### What you are asked to do:
Go through the data below and return each line where the string "resolution" occurs.

### Task data:
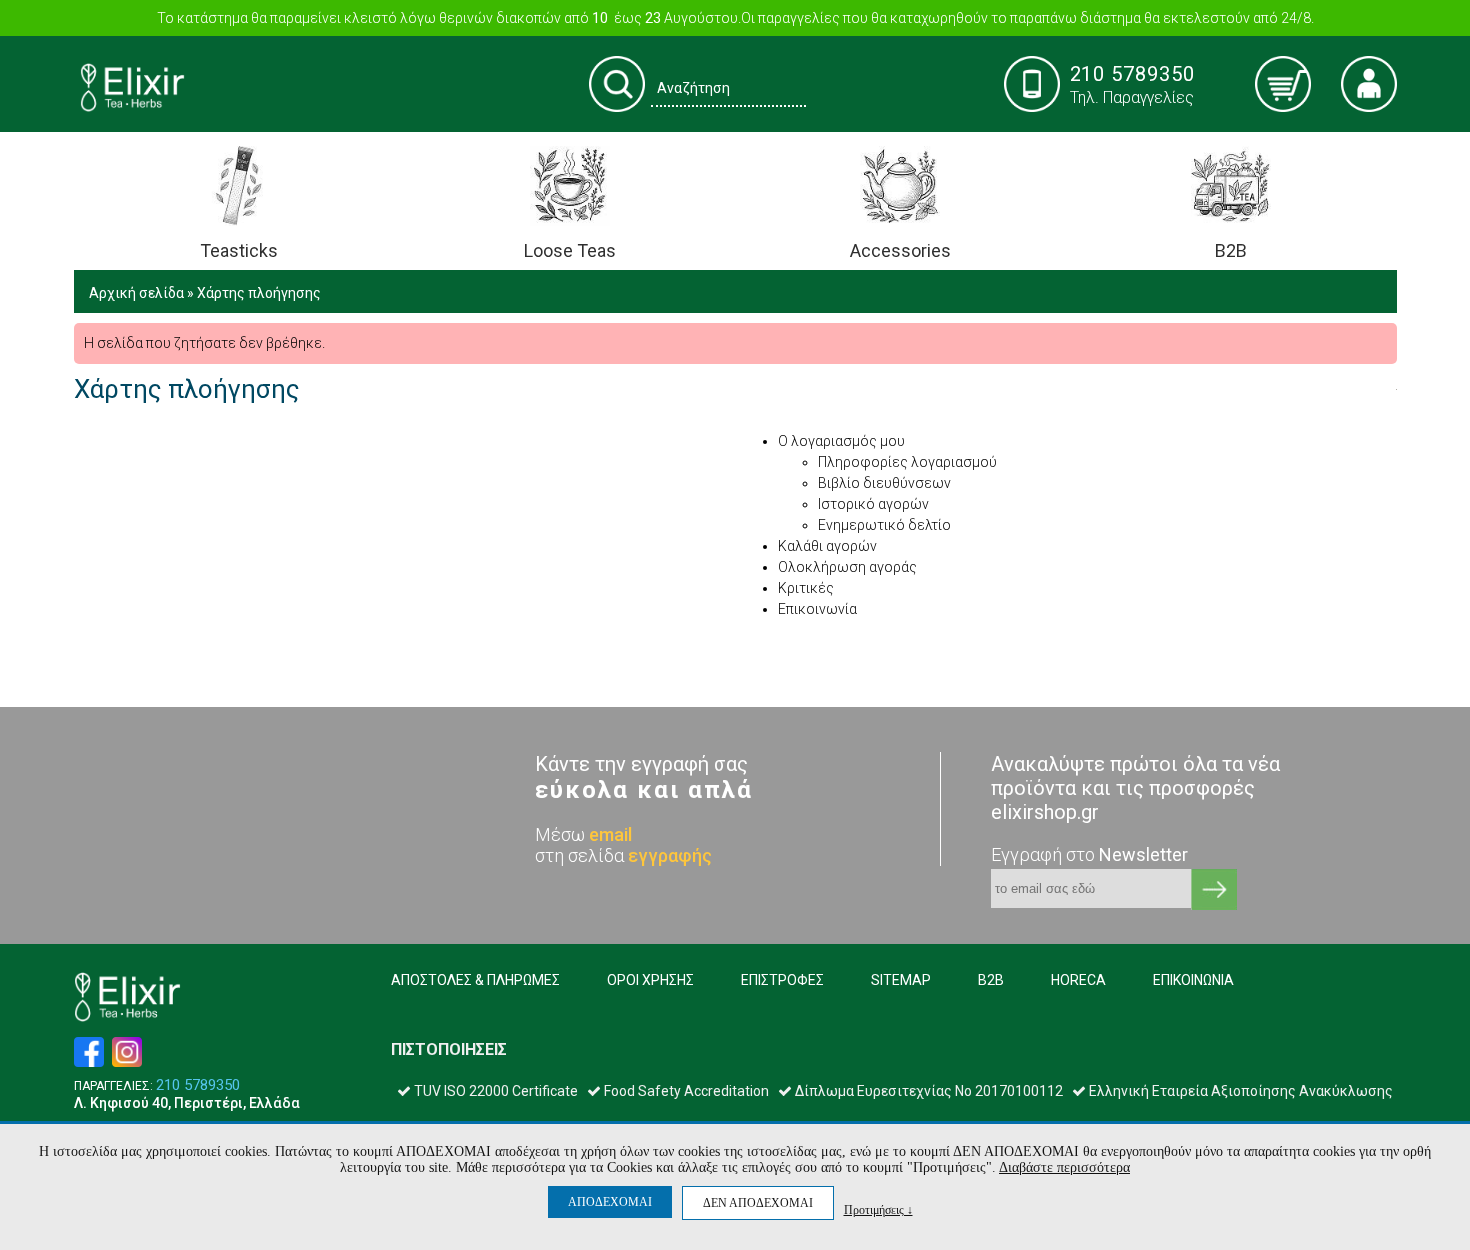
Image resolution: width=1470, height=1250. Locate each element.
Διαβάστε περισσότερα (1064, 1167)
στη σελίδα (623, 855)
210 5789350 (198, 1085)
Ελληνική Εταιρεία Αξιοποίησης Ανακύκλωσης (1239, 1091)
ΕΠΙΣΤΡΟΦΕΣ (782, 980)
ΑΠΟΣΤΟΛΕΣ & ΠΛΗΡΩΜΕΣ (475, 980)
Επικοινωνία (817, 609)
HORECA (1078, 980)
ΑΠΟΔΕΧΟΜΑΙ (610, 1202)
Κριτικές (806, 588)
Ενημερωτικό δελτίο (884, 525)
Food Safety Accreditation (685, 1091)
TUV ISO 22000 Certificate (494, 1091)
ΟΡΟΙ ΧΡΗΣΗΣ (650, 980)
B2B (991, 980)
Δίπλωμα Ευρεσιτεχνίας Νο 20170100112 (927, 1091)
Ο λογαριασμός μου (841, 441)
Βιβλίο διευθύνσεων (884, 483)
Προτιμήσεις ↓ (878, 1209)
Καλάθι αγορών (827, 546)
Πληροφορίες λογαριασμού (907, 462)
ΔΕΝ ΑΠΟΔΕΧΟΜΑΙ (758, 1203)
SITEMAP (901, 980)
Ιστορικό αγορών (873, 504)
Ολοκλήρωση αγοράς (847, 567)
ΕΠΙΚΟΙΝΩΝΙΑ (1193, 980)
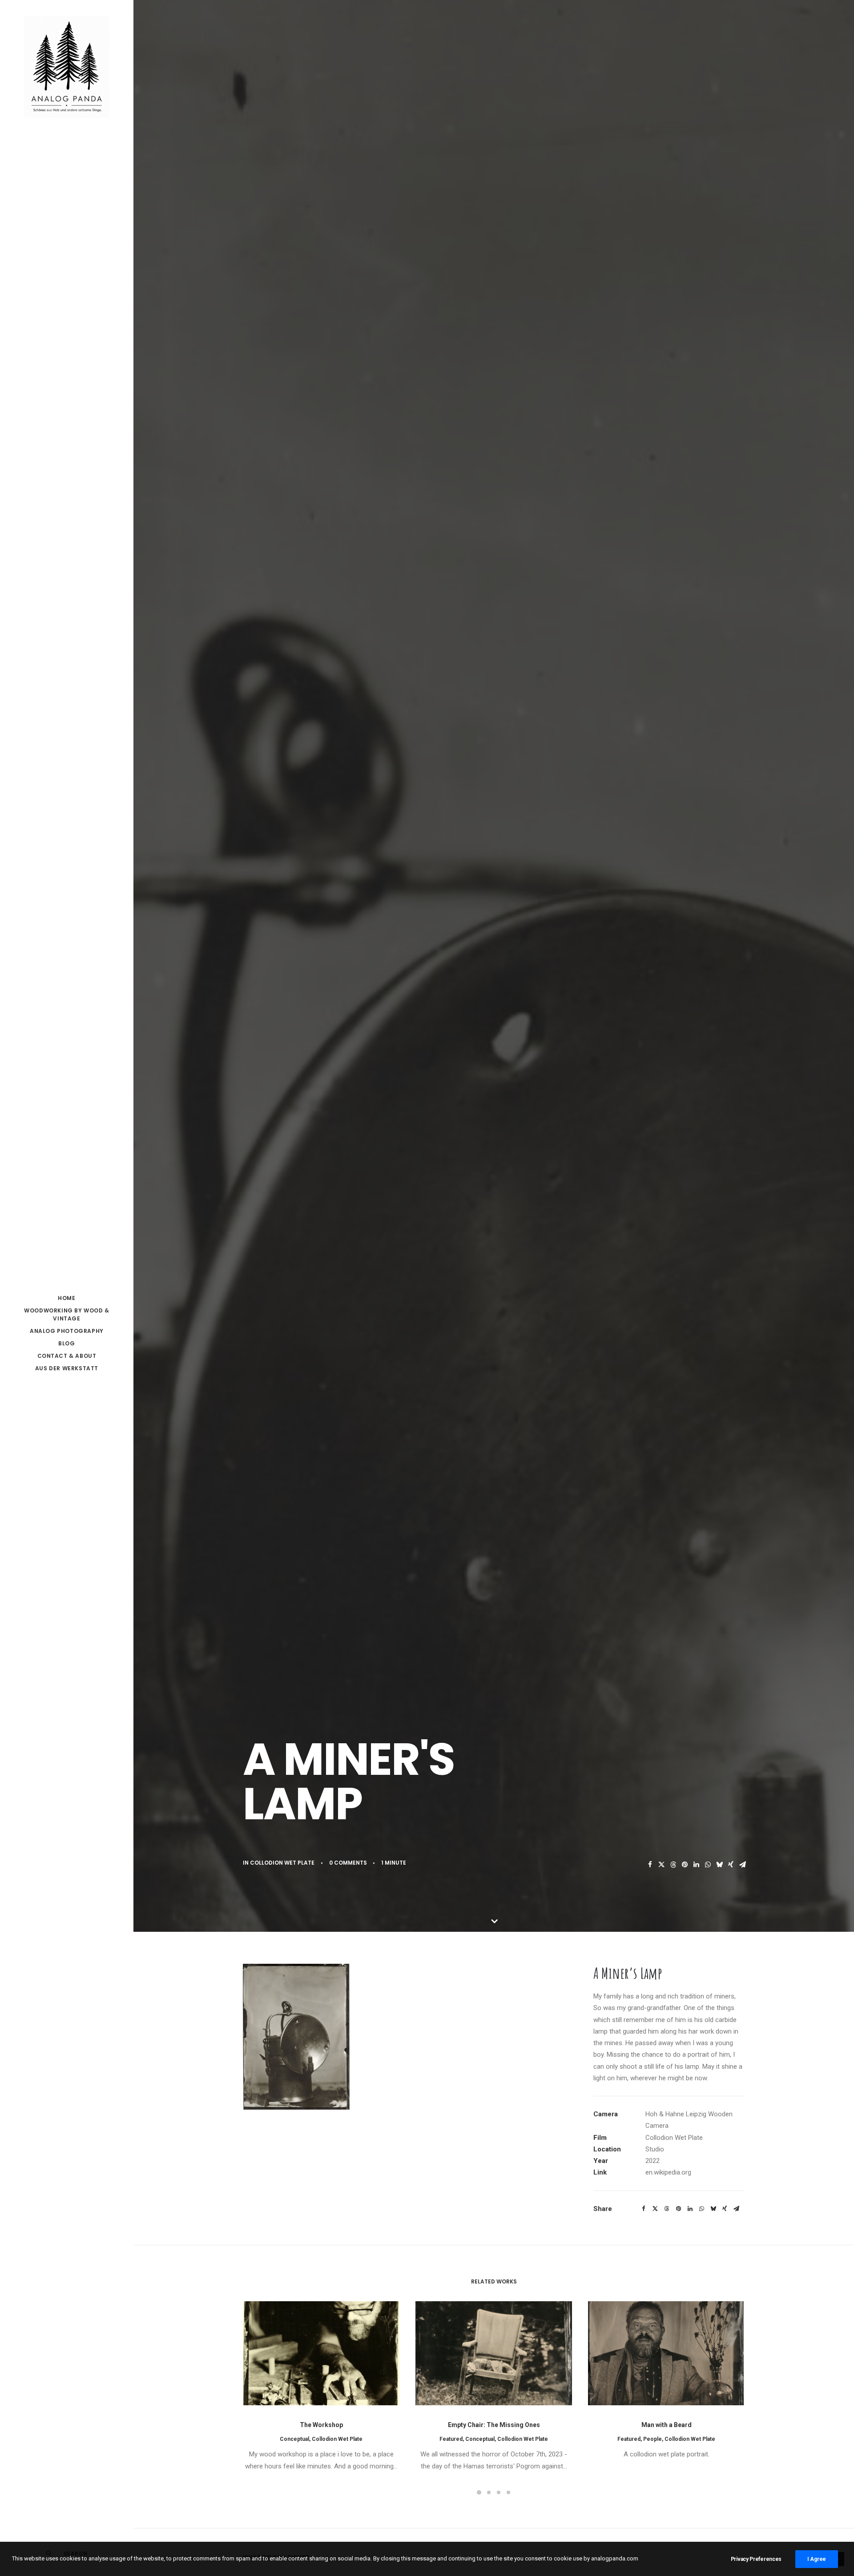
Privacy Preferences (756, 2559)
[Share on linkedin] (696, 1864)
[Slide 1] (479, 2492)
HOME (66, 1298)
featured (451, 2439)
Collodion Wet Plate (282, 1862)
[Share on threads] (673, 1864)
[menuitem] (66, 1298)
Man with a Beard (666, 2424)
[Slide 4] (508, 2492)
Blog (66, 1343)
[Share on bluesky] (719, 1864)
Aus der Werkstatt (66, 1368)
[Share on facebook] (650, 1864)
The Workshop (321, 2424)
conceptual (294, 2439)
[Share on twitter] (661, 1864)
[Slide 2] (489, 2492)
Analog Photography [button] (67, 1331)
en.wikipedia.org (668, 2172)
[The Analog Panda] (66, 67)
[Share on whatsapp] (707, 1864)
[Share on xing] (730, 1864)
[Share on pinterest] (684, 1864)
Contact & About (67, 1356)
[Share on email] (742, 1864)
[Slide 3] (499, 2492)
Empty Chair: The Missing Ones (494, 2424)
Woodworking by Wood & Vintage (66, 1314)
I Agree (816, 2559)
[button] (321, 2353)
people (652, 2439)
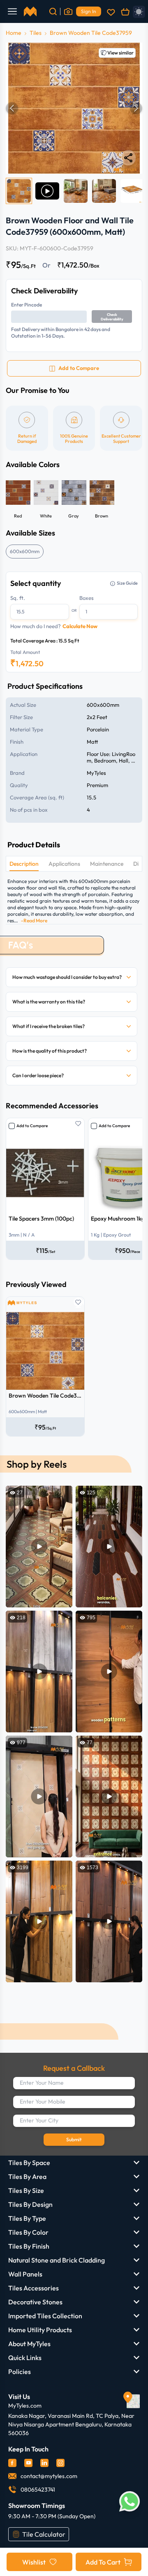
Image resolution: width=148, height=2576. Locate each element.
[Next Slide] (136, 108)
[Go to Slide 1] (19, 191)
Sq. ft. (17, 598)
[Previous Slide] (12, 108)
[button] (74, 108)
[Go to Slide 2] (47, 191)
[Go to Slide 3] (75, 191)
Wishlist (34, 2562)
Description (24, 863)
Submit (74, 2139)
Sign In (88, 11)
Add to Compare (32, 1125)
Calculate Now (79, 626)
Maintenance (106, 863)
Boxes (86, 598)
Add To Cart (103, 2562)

### Result below:
Image resolution: width=1470, height=1250. Locate each element.
Image resolution: width=148, height=2576. Locate each element.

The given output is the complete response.